Généralement, la stop-motion (ou animation image par image) est associée aux contes fantastiques et aux univers fantasmagoriques : la jungle préhistorique de King Kong, les épopées mythologiques de Ray Harryhausen, les tableaux surréalistes de L’Étrange Noël de Monsieur Jack, les aventures délirantes de Wallace et Gromit… Mais chez Robert Morgan, cette technique joyeusement artisanale se mue en vecteur de cauchemar, de névrose et d’horreur. Après avoir réalisé une quinzaine de courts-métrages, dont deux pour les films d’anthologie Small Gauge Trauma et The ABCs of Death 2, Morgan passe au format long et nous prend ainsi par surprise en s’appuyant sur un scénario qu’il a co-écrit avec Robin King. De fait, Stopmotion ne ressemble à rien de connu. Dès l’entame, le visage d’une jeune femme, éclairé de manière intermittente par une lumière stroboscopique, adopte alternativement des traits avenants ou menaçants, joyeux ou tourmentés. Les mouvements sont saccadés, comme si elle était elle-même animée image par image. Non contente de plonger immédiatement le spectateur dans un sentiment d’inconfort, cette entrée en matière dessine déjà le motif récurrent du premier long-métrage de Robert Morgan, que l’on pourrait trivialement résumer ainsi : « l’animatrice animée ».

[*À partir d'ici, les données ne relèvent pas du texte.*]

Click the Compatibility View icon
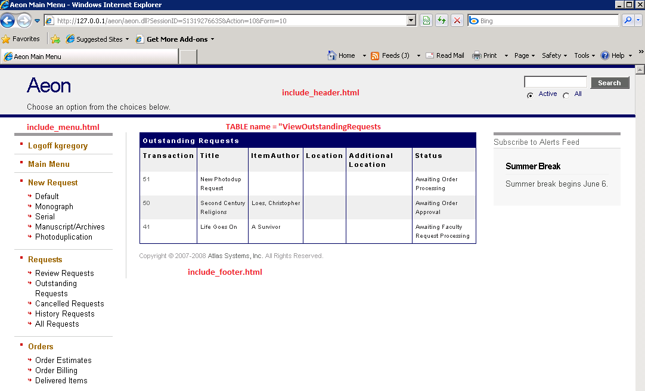Screen dimensions: 645x391 [426, 21]
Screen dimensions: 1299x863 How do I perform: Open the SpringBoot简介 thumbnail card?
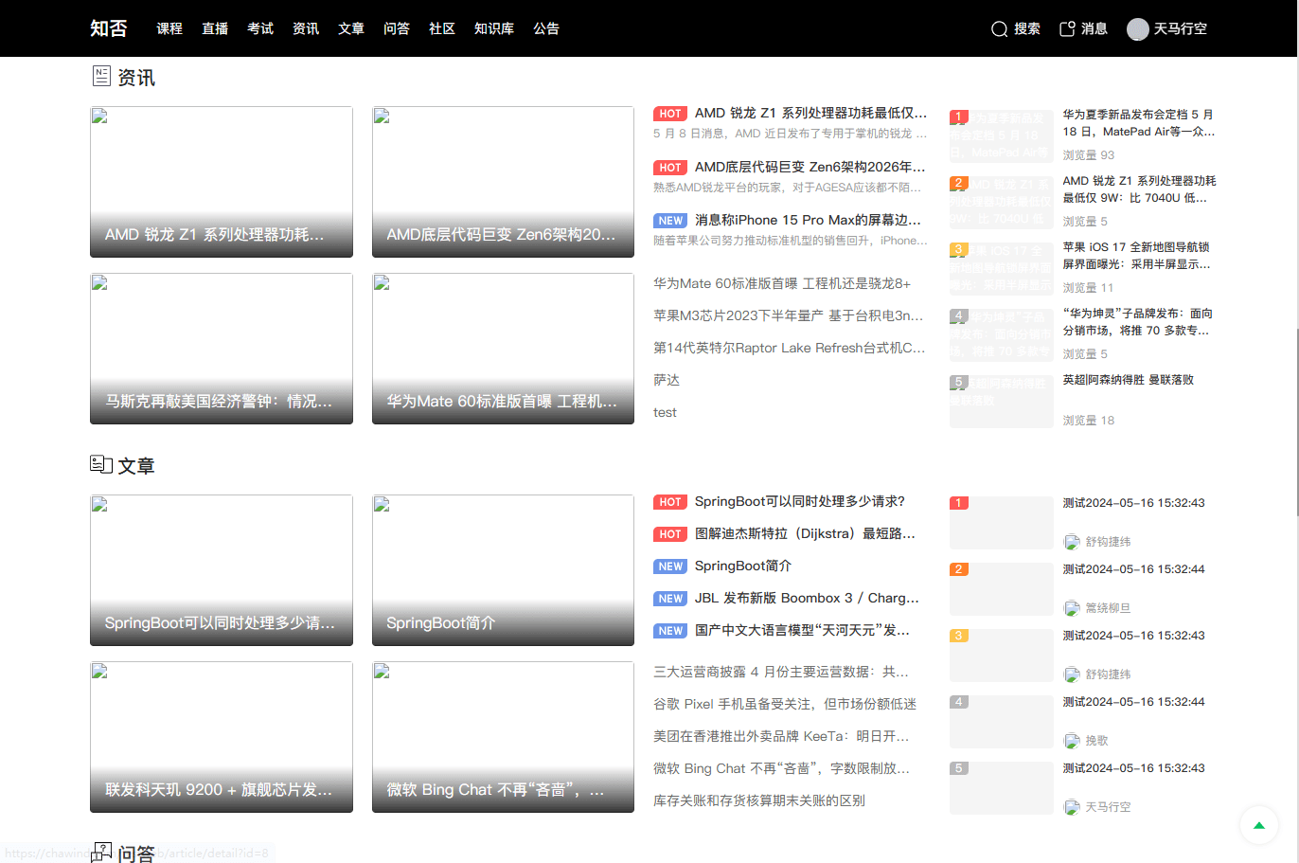(x=503, y=570)
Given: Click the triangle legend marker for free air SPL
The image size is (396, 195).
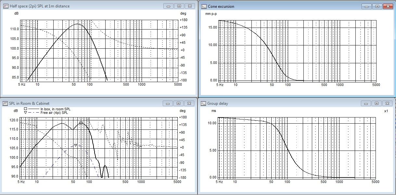Looking at the screenshot, I should click(25, 112).
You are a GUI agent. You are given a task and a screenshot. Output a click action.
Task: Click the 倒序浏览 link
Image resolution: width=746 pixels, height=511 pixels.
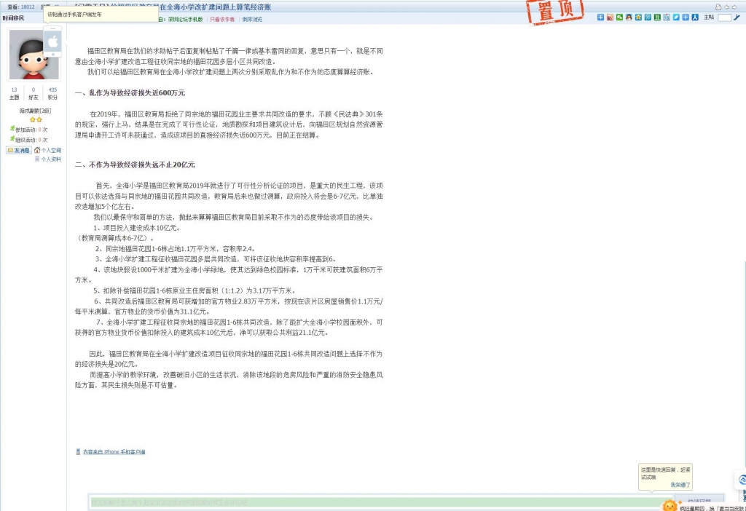click(x=252, y=20)
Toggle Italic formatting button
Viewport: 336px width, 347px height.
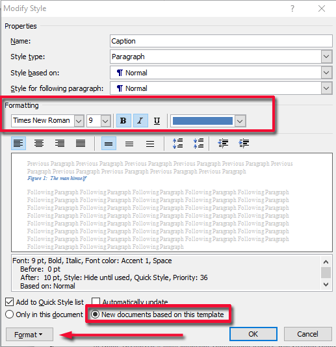(x=140, y=121)
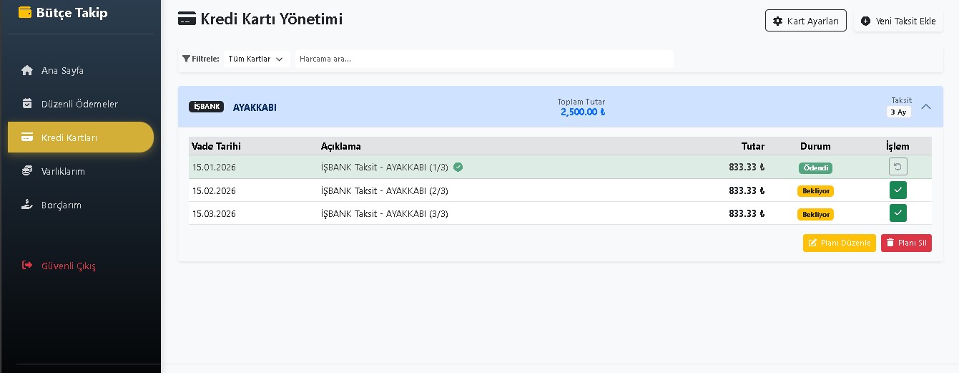This screenshot has height=373, width=959.
Task: Click the Yeni Taksit Ekle button
Action: coord(898,21)
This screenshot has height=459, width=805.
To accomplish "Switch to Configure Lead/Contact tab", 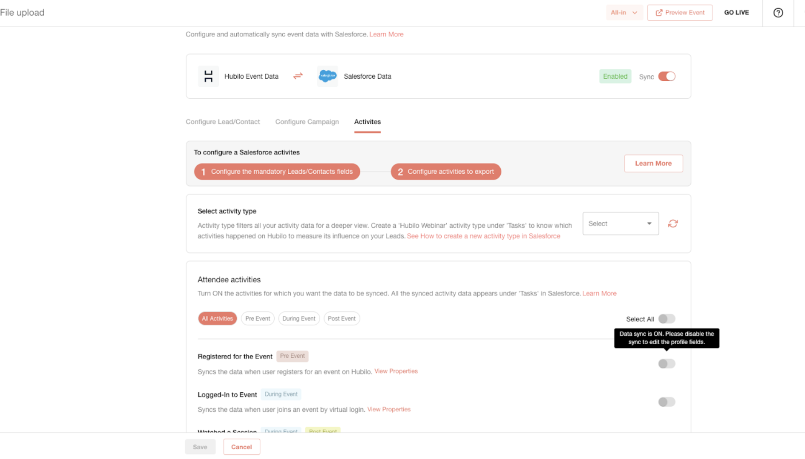I will pyautogui.click(x=223, y=122).
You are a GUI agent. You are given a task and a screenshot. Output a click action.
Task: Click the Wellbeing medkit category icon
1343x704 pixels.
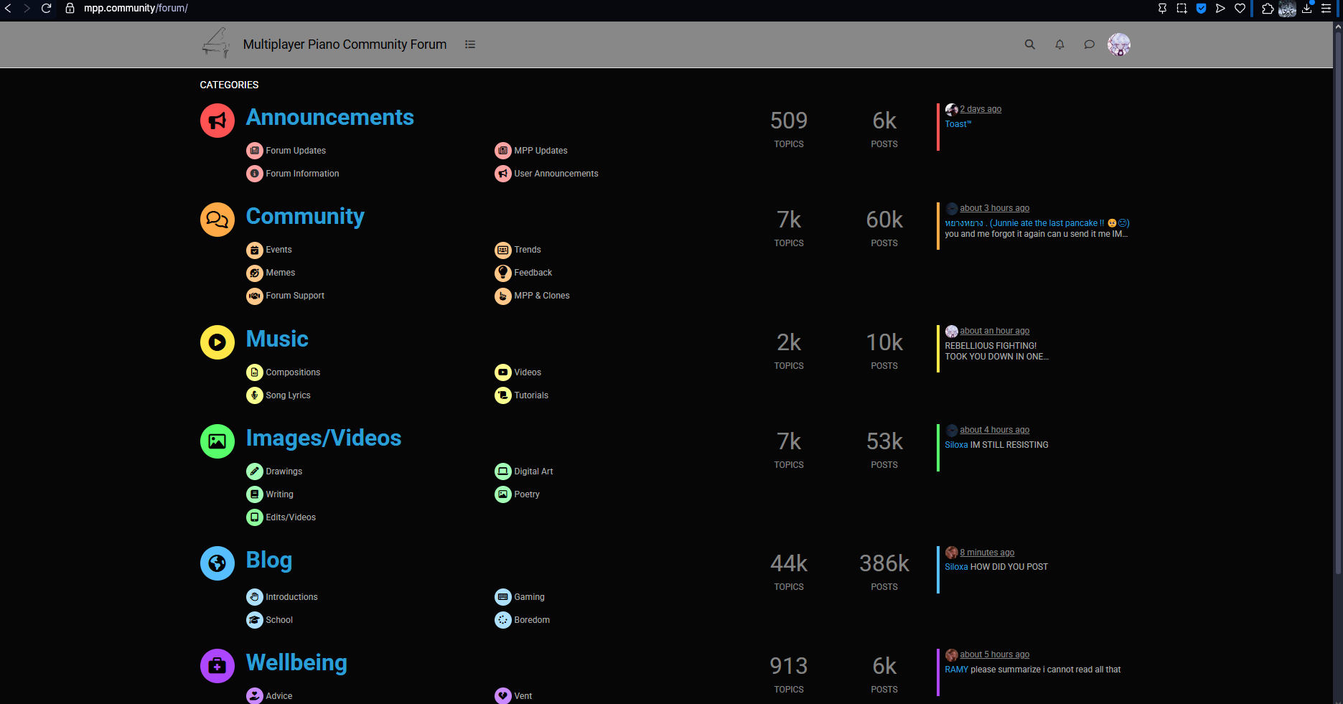217,666
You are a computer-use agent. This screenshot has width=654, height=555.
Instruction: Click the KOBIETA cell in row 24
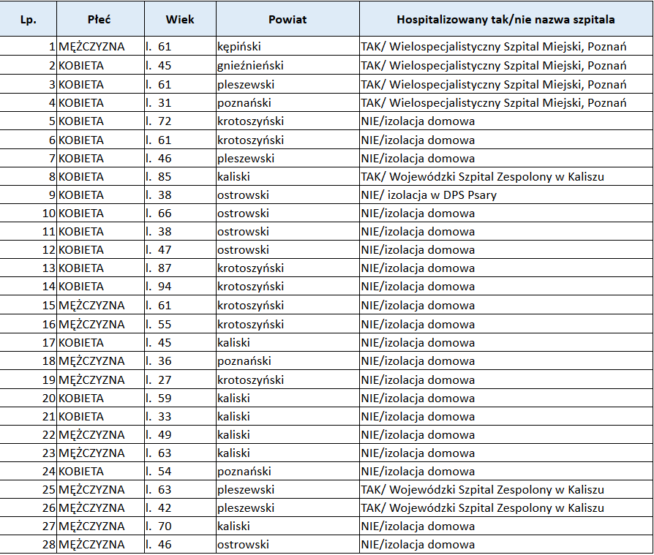click(81, 471)
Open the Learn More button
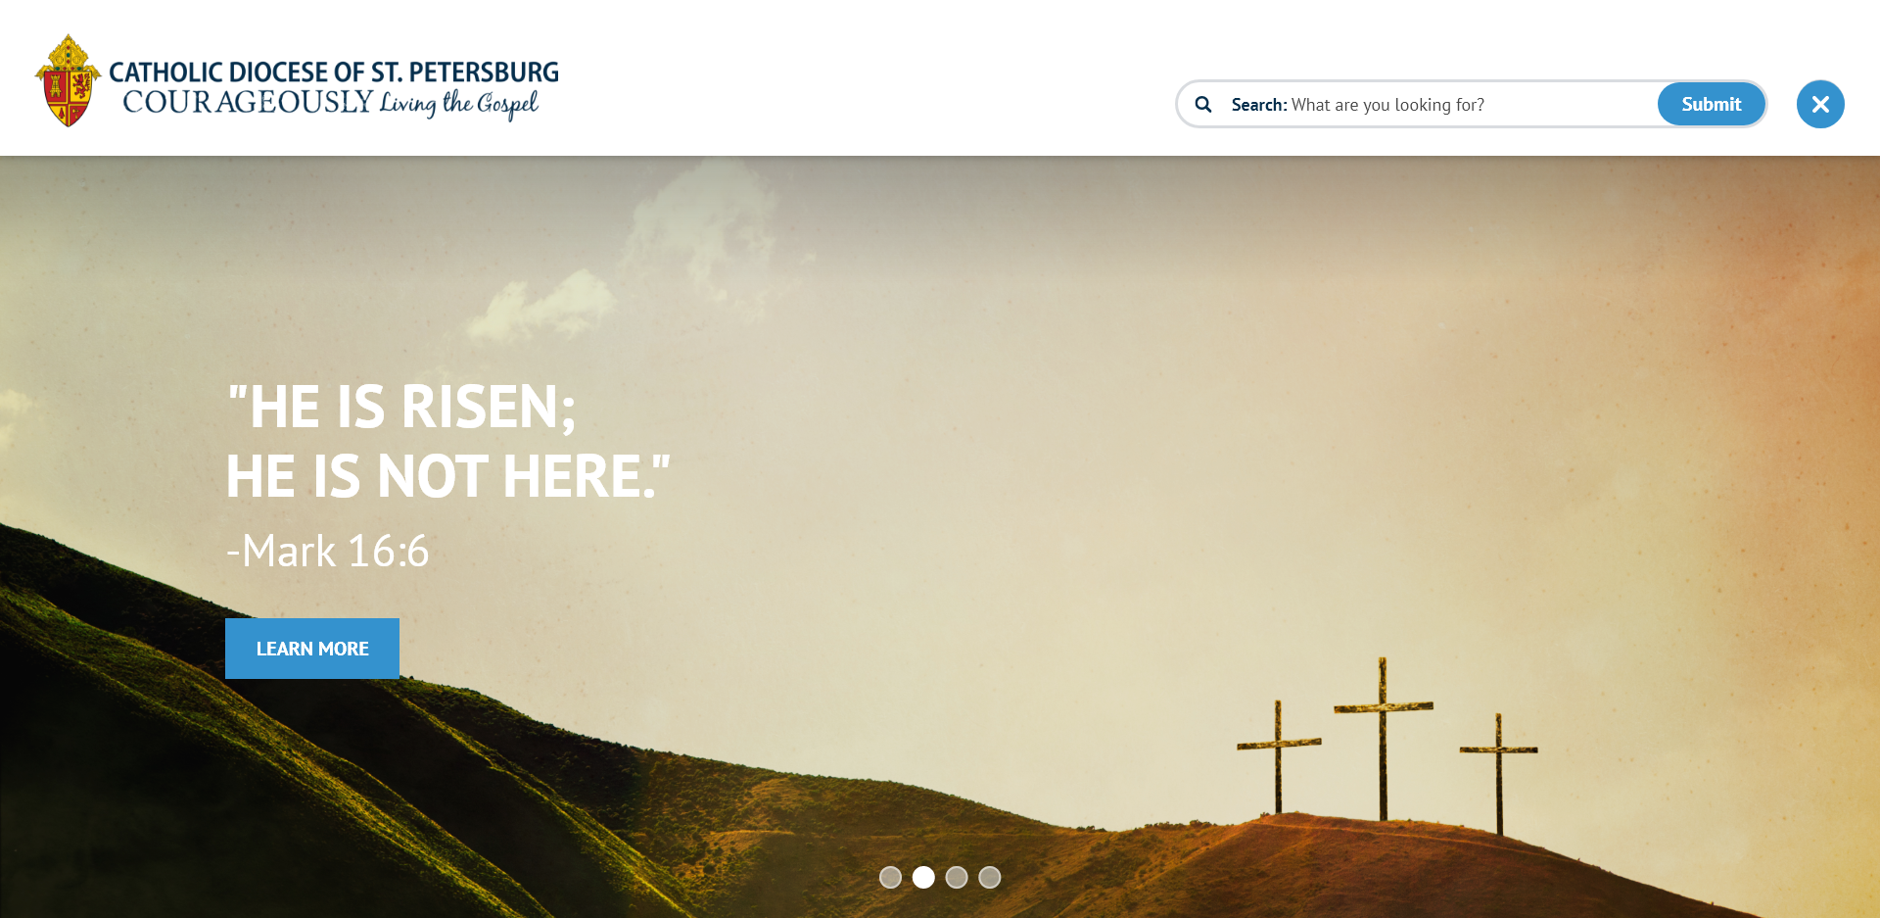This screenshot has width=1880, height=918. click(x=312, y=649)
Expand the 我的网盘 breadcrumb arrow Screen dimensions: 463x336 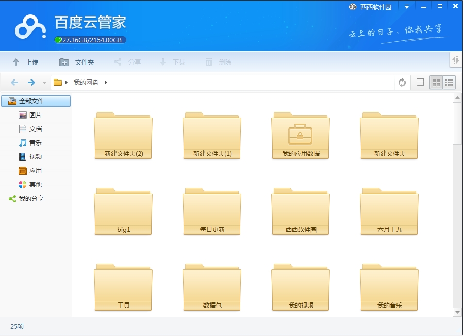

Stopmotion raconte l’histoire d’Ella Blake (Aisling Franciosi) dont la mère, paralysée par l’arthrite, n’est plus capable de réaliser les courts-métrages d’animation dont elle était jusqu’alors une experte. Sa dernière œuvre, un étrange récit mettant en scène des cyclopes, reste donc inachevée. À moins qu’Ella ne soit capable de prendre la relève et de terminer ce film ultime à sa place. Lorsque la vieille réalisatrice tente d’expliquer à sa fille comment faire bouger millimètre par millimètre la figurine d’un de ses personnages, crispant ses propres mains devenues désespérément inutiles en espérant presque « télécommander » à distance les gestes de la jeune femme, le motif obsédant de Stopmotion revient à la charge. L’animatrice en herbe semble n’être que le jouet de mains extérieures qui la manipulent. Plus tard, c’est une petite fille énigmatique qui lui dictera le scénario de son nouveau film et la manière de créer des personnages plus crédibles. Une fois de plus, Ella ne semble pas maîtresse de ses mouvements et de ses intentions. « Tu es une marionnette empêtrée dans tes propres ficelles » lui dira sa mère dans une scène hallucinatoire. 

Arrêt sur image

L’imagerie des marionnettes et des pantins s’invite d’ailleurs bientôt au cours d’une soirée de laquelle notre héroïne ne reviendra pas indemne. Les corps réels se mêlent à ceux en plastique, les yeux vivants croisent ceux en porcelaine, la frontière entre la réalité et le cauchemar se brise. Isolée dans un appartement que son petit ami a mis à sa disposition pour qu’elle puisse travailler tranquillement, Ella bascule peu à peu dans une frénésie créatrice qui confine à la folie. Car soudain, les figurines en stop-motion qu’elle a créées – de plus en plus difformes et inquiétantes – prennent vie et viennent à sa rencontre. C’est le signe du point de non-retour. Les mondes tourmentés de Roman Polanski, David Lynch, Phil Tippett et Jan Svankmeier semblent alors s’entrechoquer en un maelström implacable. Et même si le scénario cligne furtivement de l’œil vers les mondes magiques de Ray Harryhausen (les cyclopes, la gorgone), la féerie première (le film qu’Ella cherche à réaliser ressemble a priori à un conte de fées traditionnel) cède rapidement la place à l’angoisse et à la mort. Stopmotion est donc une œuvre singulière et déstabilisante, sorte de mariage contre-nature entre Répulsion, Eraserhead, Alice et Mad God qui semble tendre un miroir déformant à sa propre démarche artistique (à force d’animer une créature artificielle, ne devient-on pas soi-même la créature ?) en un vertigineux exercice de mise en abyme.